The program need 3 real channel inputs each have 256^3 size. I use R2C to convert data to Fourier domain, process and covert back to spatial domain by C2R FFT. It got error while it performed cuda fft. So my question are:

What are maybe the reason that cause cudafft failed. It run fine with 128^3 input, and i test fft with 256^3 input in a separate program and that works
what is the real memory usage for these 3 channel ffts . How can i calculate / measure this amount of memory

Any idea is appreciated. Thank you

Simon_Green · November 15, 2007, 10:06am

From the author of CUFFT:

"The heuristics in CUFFT are somewhat complicated, so it’s hard to predict how much temporary storage the library will use.

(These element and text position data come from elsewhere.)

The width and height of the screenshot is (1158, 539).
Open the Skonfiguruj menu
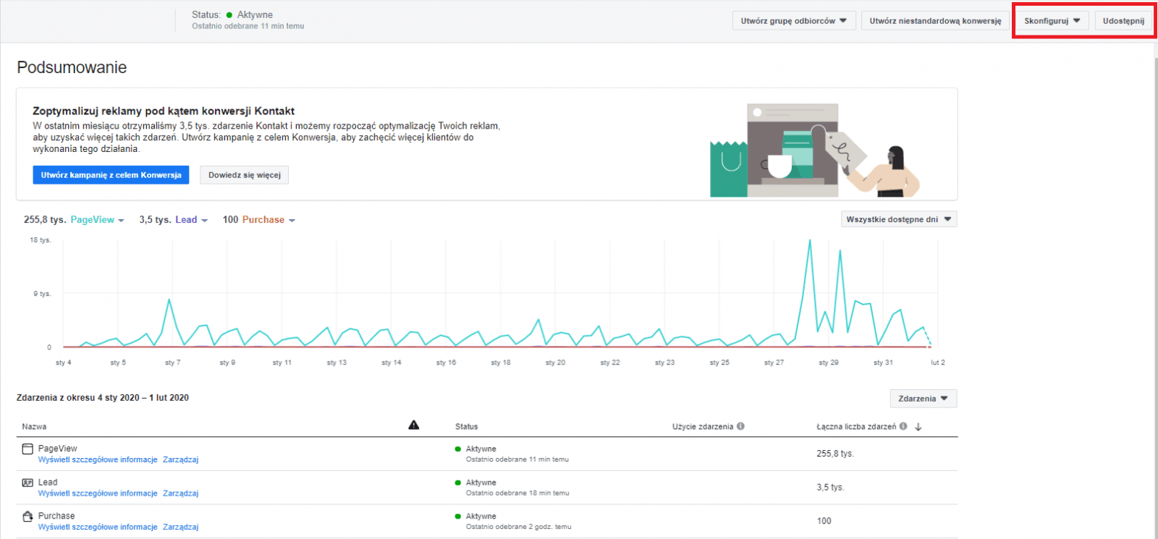1052,21
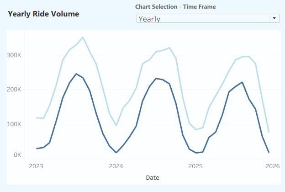Click the 2024 x-axis tick label
This screenshot has height=192, width=285.
pyautogui.click(x=116, y=166)

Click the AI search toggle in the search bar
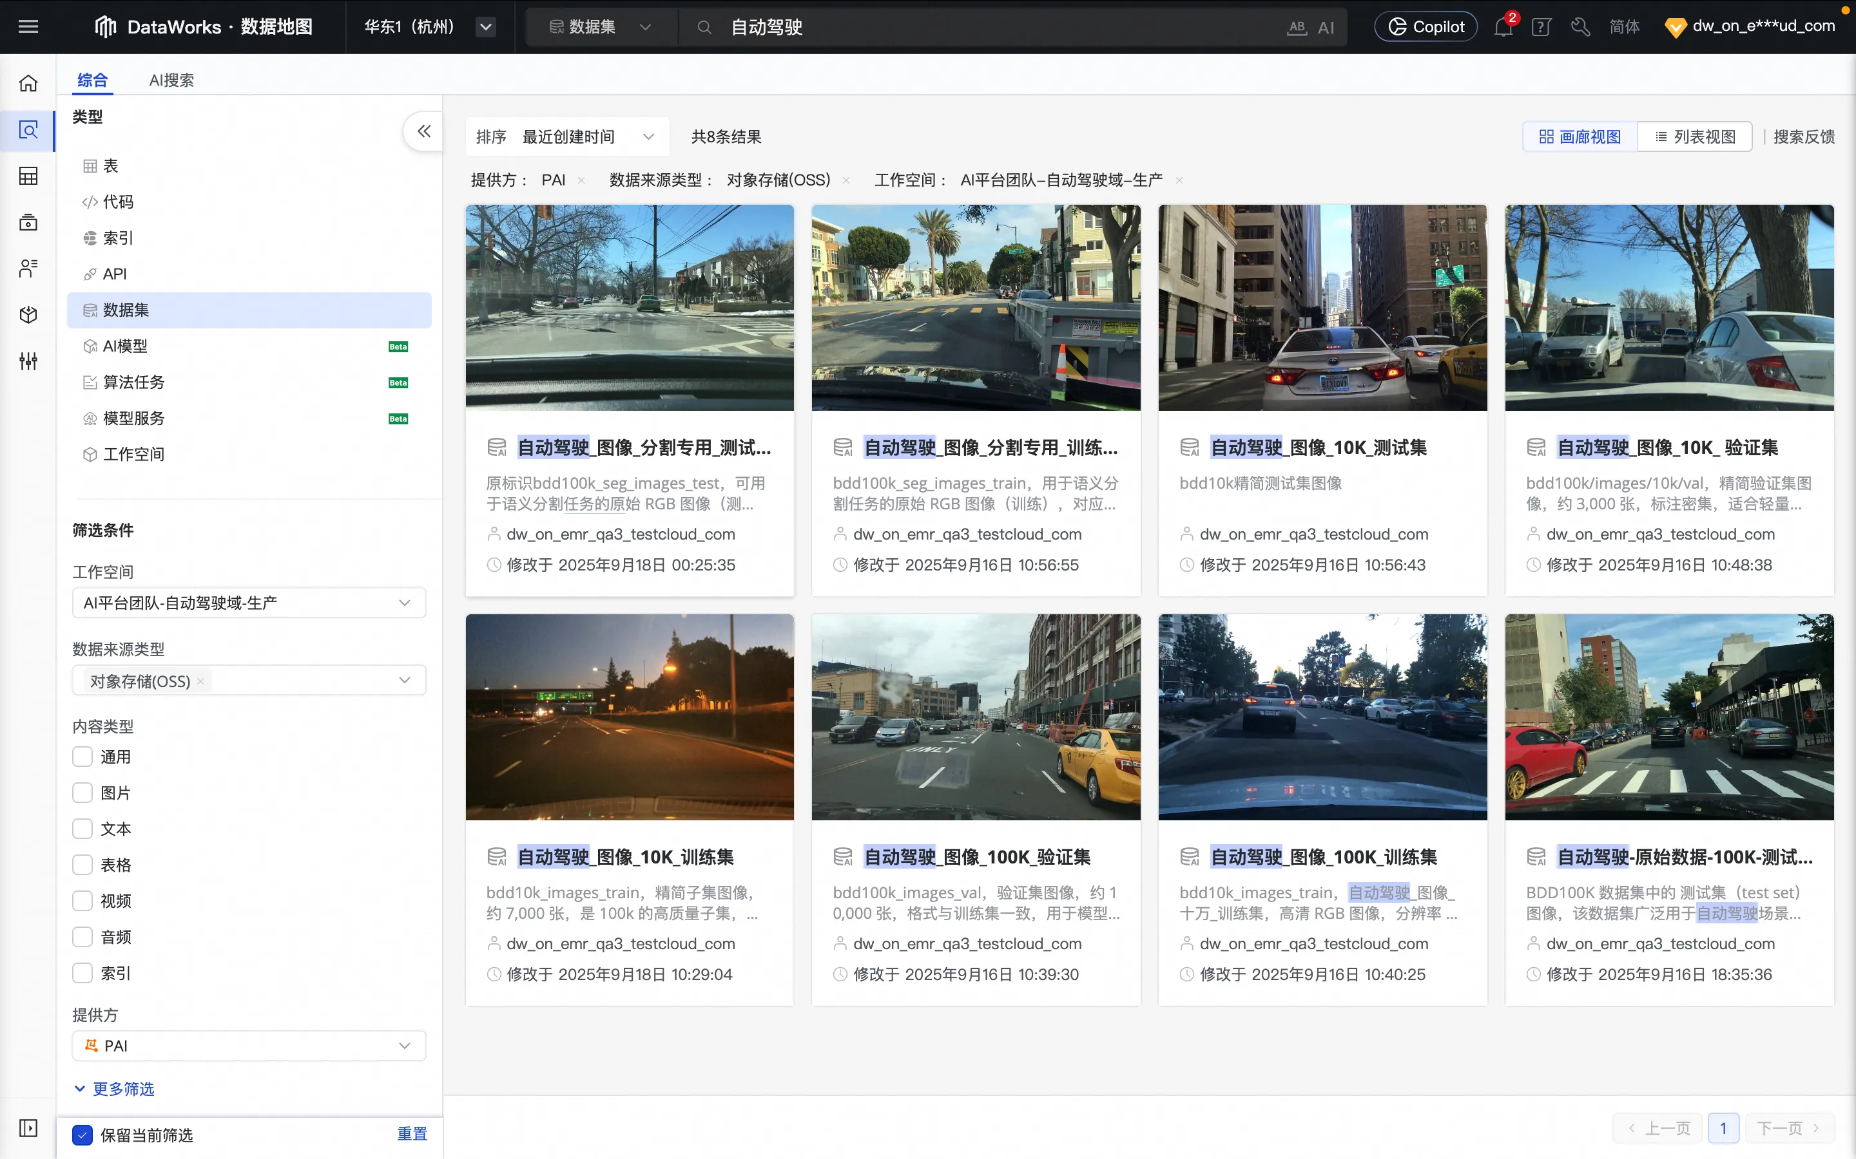point(1325,28)

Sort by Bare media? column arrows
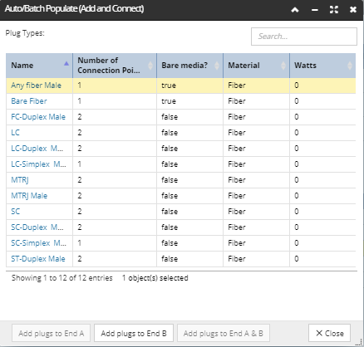pyautogui.click(x=217, y=66)
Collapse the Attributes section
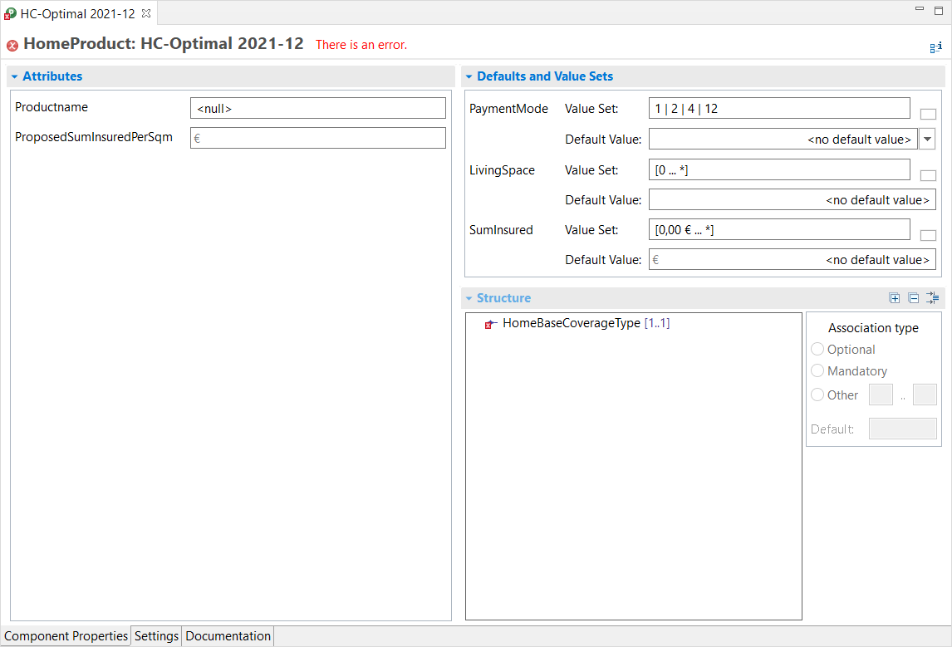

There are cases where it uses none, and there are cases when it can use up to 3x the size of the transform. It depends on the transform size and the particular FFT algorithm needed for that size (and that maps best to the HW). Even an in-place FFT might use some temporary storage depending on the signal size."

To be sure, you could use cuMemGetInfo() to get the amount of free memory before and after the CUFFT calls.

apaehler · January 20, 2008, 4:51pm

My program run on Quadro FX 5600 that have 1.5Gb Graphic memory, in that i need to perform 3D fft over the 3 float channels. The program ran fine with 128^3 input. However , it got error with 256^3 inputs, i think due to the lack of memory.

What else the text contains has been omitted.